Reproduce the graffiti passage verbatim between "Two years after" and "brand of nonsense.", inclusive.
--- Selected excerpt ---
It also leads to reckless experimentation. Angry lines, faster speed, thinner spray when it moves, wider when it flares.
Two years after I began having seizures I met a graf writer from LA who writes “THANKS.” I told him I liked the moniker, he replied “....thanks.” with a knowing nod. He finished his beer, grabbed a can, and went with unbelievable force, like no one I have ever seen, at the wall. He climbed it, attacked it, hated it, thrashed it, ground the can into the wall… all with a blessedly calm consumption that betrayed the intensity and severity and just anger of his lines. His pieces are, even for graffiti, thoroughly illegible. But motion translates. There are pieces with sharp and dynamic lines, some even more illegible than his, but no one can touch the expressive impact of his brand of nonsense.
It’s like trying to get your head around the severity and intensity and weight of a hieroglyph, one whose meaning is unknown. Who knows what it means, but lord does it mean it well, and with force.
--- Record excerpts ---
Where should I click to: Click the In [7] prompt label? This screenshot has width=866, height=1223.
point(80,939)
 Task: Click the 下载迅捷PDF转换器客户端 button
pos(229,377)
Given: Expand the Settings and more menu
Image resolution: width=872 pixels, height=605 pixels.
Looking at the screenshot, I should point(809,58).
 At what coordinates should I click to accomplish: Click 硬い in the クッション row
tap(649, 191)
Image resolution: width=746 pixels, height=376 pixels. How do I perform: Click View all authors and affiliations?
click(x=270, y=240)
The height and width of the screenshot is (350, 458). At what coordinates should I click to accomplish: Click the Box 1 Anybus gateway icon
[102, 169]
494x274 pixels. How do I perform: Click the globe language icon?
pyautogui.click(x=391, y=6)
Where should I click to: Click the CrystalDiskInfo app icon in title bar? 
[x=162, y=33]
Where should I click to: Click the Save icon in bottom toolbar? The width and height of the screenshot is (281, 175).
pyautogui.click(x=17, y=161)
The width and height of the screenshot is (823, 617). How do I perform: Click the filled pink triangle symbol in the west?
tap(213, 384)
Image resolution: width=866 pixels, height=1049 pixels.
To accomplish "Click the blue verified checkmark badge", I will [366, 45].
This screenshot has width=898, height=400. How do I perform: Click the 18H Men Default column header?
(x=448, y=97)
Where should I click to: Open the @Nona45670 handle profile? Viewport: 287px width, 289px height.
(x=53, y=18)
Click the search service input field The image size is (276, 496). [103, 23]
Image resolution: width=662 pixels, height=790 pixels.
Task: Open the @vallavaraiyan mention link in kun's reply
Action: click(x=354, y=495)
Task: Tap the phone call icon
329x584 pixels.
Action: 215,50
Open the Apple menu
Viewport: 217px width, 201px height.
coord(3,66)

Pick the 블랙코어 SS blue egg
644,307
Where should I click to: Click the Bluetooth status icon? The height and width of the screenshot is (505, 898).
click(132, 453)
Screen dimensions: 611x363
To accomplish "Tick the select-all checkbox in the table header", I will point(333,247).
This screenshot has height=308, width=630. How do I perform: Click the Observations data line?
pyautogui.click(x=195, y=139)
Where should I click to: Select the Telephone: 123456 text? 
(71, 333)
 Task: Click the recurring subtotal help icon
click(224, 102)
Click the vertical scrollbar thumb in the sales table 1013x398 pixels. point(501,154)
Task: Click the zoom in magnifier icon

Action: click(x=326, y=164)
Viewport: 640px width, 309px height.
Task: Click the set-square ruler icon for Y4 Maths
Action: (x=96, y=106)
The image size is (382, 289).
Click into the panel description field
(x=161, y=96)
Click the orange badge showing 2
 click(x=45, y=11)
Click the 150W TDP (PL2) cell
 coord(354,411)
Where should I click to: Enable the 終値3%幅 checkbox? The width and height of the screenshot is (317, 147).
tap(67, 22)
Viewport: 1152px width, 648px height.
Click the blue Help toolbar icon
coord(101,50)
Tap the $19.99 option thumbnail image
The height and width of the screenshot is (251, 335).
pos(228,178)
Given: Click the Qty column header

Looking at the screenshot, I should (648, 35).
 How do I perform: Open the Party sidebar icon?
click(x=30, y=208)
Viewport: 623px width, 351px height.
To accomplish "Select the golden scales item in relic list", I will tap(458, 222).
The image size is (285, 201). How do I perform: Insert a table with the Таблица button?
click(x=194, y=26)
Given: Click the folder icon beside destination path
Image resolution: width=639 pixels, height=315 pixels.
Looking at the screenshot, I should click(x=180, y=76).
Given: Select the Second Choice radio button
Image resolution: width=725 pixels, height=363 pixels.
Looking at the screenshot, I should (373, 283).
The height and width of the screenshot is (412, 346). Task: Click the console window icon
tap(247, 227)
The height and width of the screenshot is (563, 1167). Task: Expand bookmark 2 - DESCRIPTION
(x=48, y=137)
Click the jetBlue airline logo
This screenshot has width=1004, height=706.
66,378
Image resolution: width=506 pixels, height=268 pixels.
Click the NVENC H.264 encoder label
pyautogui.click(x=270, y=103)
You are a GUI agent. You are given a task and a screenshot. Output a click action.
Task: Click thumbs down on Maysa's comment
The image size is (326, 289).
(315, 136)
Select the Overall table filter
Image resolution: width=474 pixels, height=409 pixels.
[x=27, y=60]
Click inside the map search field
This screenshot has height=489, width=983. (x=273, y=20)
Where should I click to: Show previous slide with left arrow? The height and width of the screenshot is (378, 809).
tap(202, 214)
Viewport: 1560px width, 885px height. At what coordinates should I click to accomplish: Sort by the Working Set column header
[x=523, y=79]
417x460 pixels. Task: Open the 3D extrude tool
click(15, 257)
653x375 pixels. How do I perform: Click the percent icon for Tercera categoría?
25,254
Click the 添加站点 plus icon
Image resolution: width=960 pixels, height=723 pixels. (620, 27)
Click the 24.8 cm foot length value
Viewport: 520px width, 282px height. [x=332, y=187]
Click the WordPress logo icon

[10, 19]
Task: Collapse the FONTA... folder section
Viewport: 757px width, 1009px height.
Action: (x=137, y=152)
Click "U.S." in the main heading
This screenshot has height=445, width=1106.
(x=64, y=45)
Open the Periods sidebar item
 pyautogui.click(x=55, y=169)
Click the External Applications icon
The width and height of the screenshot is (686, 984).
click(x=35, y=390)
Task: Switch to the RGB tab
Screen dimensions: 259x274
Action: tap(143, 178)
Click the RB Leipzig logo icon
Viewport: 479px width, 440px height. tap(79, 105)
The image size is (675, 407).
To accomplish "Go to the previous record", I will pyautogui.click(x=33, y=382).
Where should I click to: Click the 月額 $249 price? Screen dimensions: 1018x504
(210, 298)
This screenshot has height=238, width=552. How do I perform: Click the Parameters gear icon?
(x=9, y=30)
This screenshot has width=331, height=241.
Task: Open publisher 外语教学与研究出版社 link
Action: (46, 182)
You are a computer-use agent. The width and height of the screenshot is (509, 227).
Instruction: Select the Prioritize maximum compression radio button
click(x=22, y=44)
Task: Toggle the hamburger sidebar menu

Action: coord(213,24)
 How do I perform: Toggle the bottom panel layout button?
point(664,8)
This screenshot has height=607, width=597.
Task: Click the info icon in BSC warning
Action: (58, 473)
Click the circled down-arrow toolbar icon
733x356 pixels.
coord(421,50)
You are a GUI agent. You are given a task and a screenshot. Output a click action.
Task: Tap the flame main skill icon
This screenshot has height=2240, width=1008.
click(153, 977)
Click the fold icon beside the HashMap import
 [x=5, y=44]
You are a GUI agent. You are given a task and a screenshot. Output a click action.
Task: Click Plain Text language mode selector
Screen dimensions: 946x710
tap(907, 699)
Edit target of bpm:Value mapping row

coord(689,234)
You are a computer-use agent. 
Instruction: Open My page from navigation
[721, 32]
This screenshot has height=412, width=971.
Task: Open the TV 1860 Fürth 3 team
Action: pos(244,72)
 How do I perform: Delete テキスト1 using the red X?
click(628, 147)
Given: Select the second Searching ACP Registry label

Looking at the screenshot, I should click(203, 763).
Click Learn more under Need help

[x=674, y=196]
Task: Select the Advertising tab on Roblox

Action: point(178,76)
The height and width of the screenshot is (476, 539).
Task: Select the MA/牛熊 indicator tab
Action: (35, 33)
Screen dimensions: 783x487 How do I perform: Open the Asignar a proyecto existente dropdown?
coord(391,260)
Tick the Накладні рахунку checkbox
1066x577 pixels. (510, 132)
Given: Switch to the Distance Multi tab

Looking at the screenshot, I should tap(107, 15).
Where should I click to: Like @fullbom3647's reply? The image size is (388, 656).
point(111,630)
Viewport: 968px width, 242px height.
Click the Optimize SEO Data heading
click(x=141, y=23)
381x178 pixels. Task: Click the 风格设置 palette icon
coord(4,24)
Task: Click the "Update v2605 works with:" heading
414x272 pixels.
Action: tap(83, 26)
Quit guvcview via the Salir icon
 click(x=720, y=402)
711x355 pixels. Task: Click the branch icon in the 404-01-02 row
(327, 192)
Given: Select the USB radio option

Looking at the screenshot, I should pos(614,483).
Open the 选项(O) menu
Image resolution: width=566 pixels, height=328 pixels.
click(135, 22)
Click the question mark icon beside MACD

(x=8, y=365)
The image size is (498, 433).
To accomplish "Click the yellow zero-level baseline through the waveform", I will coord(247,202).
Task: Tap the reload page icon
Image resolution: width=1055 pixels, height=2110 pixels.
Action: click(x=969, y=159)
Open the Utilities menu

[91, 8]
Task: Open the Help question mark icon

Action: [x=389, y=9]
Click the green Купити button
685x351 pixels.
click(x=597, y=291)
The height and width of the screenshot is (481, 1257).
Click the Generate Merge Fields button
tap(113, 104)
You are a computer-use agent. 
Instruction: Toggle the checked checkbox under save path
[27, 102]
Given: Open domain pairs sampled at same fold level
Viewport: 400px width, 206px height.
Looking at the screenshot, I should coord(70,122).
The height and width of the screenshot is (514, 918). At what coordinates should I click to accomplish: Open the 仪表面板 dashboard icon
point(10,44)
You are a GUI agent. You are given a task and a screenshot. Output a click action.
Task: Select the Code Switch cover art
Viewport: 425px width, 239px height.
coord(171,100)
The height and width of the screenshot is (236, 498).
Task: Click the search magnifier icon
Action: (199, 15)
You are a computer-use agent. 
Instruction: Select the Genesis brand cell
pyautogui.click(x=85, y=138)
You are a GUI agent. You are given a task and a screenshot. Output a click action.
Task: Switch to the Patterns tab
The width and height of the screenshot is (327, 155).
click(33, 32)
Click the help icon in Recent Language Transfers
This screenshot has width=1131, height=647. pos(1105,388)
---
● **Answer area**:
Two years after I began having seizures I met a graf writer from LA who writes “THANKS.” I told him I liked the moniker, he replied “....thanks.” with a knowing nod. He finished his beer, grabbed a can, and went with unbelievable force, like no one I have ever seen, at the wall. He climbed it, attacked it, hated it, thrashed it, ground the can into the wall… all with a blessedly calm consumption that betrayed the intensity and severity and just anger of his lines. His pieces are, even for graffiti, thoroughly illegible. But motion translates. There are pieces with sharp and dynamic lines, some even more illegible than his, but no one can touch the expressive impact of his brand of nonsense.